Task item
Set down exactly the lines running from the one with "This screenshot has width=1225, height=980." to the last line of the listing below, both included, and skip every picture.

——

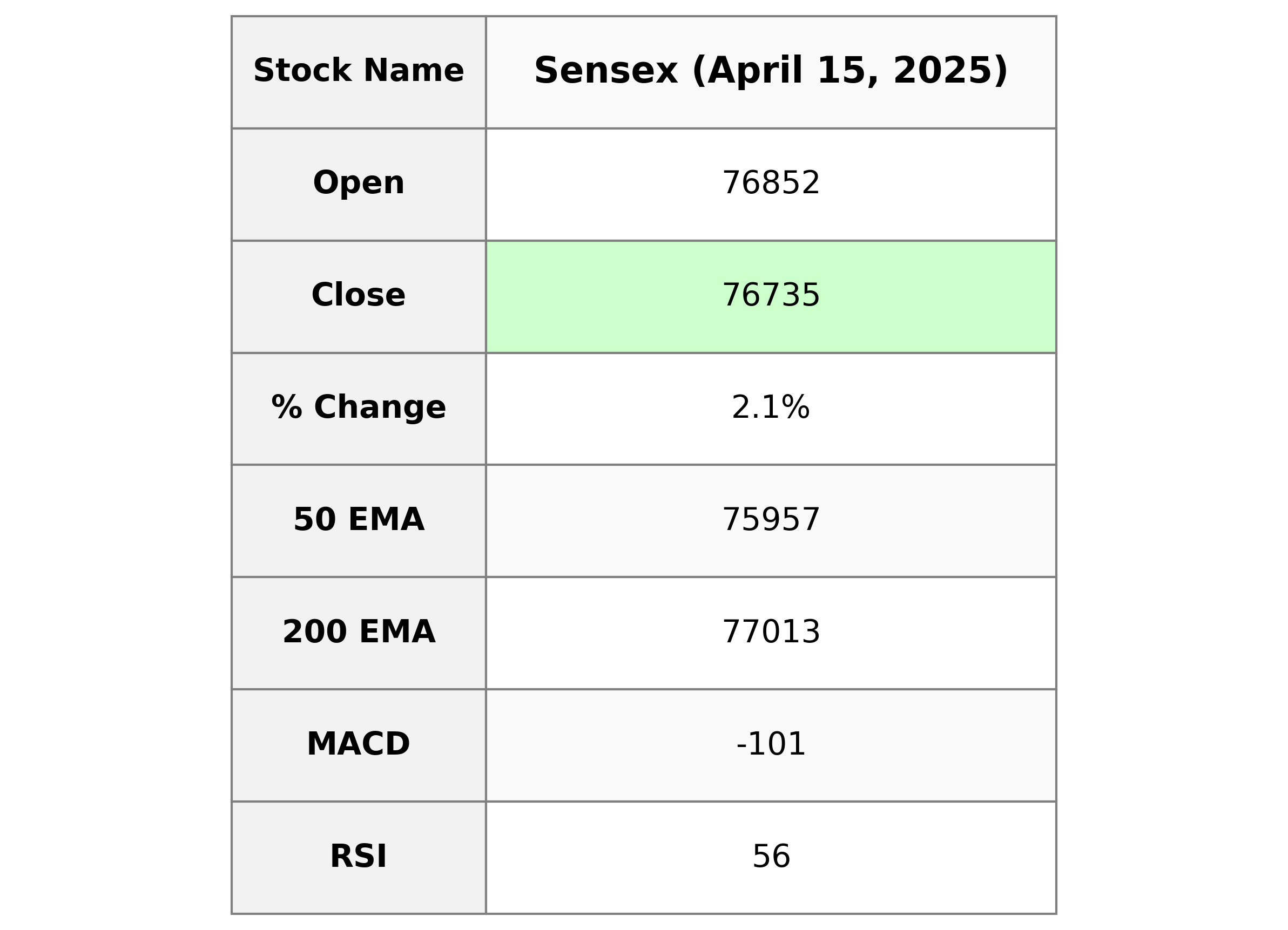
Task: Select the 50 EMA value 75957
Action: pyautogui.click(x=771, y=519)
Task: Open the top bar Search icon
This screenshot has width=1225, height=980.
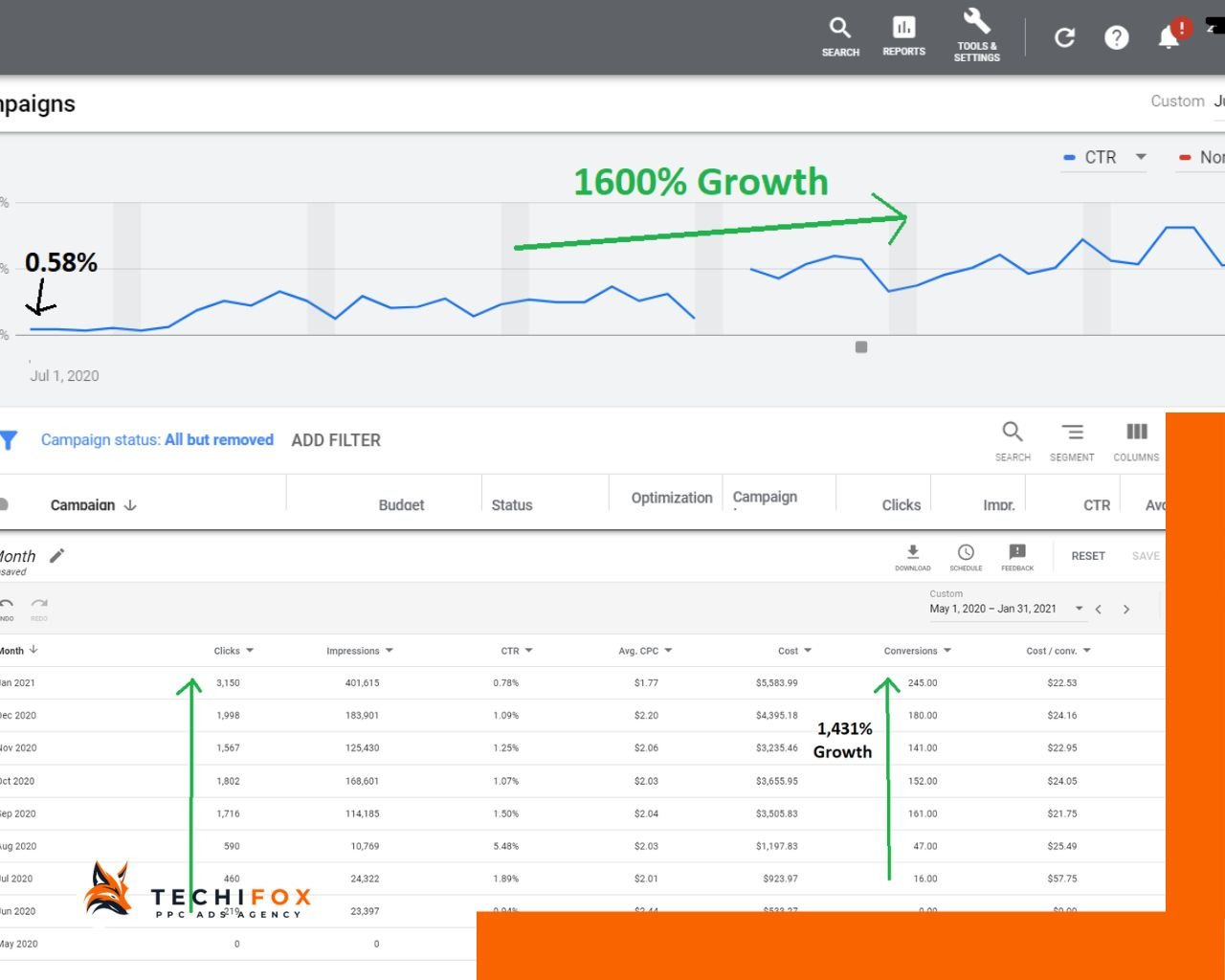Action: 840,36
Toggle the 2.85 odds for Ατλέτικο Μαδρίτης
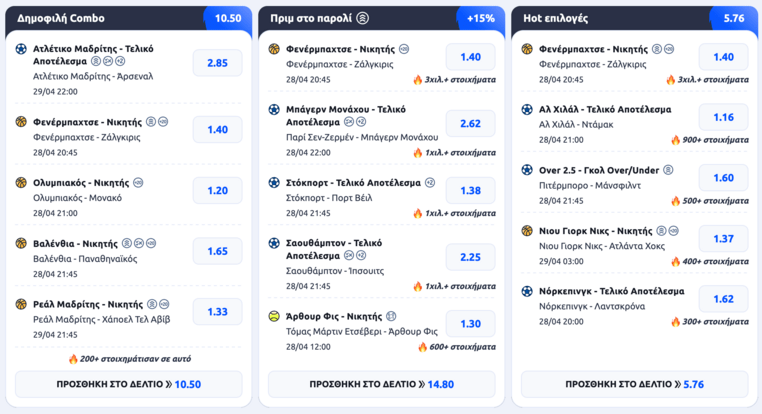Screen dimensions: 762x414 pyautogui.click(x=217, y=63)
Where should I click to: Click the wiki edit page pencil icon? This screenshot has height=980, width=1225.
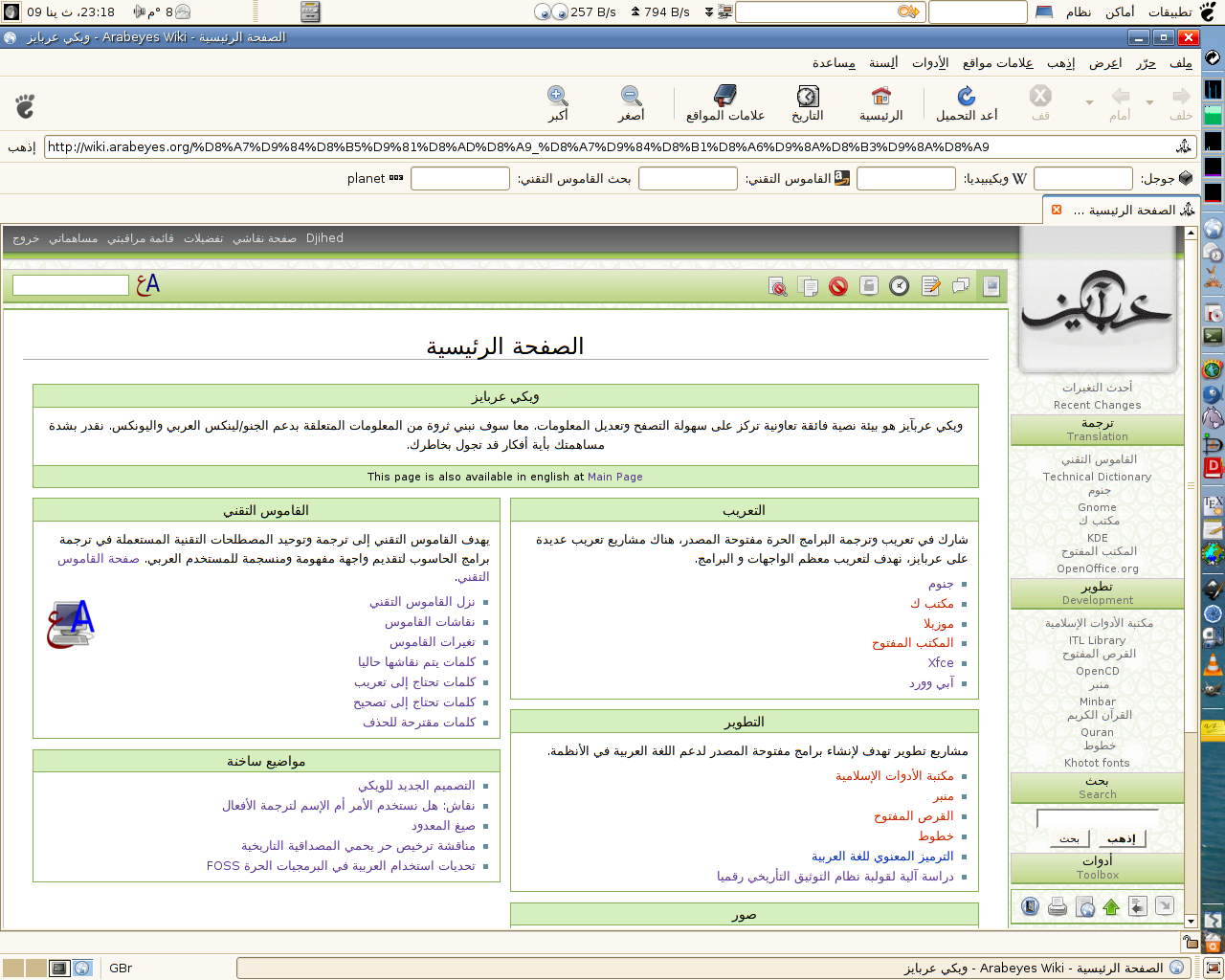(930, 286)
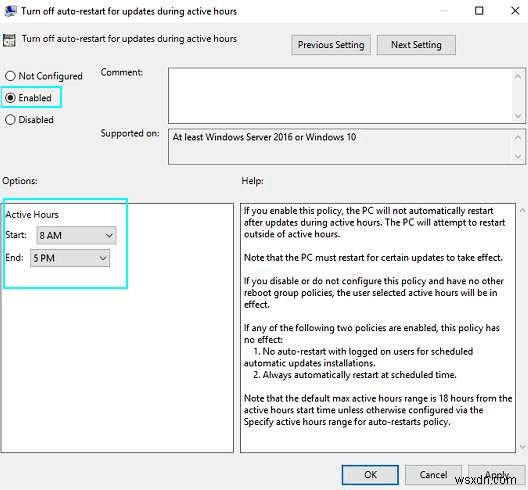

——

Exercise output
This screenshot has width=1225, height=980.
Action: 840,36
Toggle the 2.85 odds for Ατλέτικο Μαδρίτης
Screen dimensions: 762x414 pyautogui.click(x=217, y=63)
Where should I click to: Click the wiki edit page pencil icon? This screenshot has height=980, width=1225.
(930, 286)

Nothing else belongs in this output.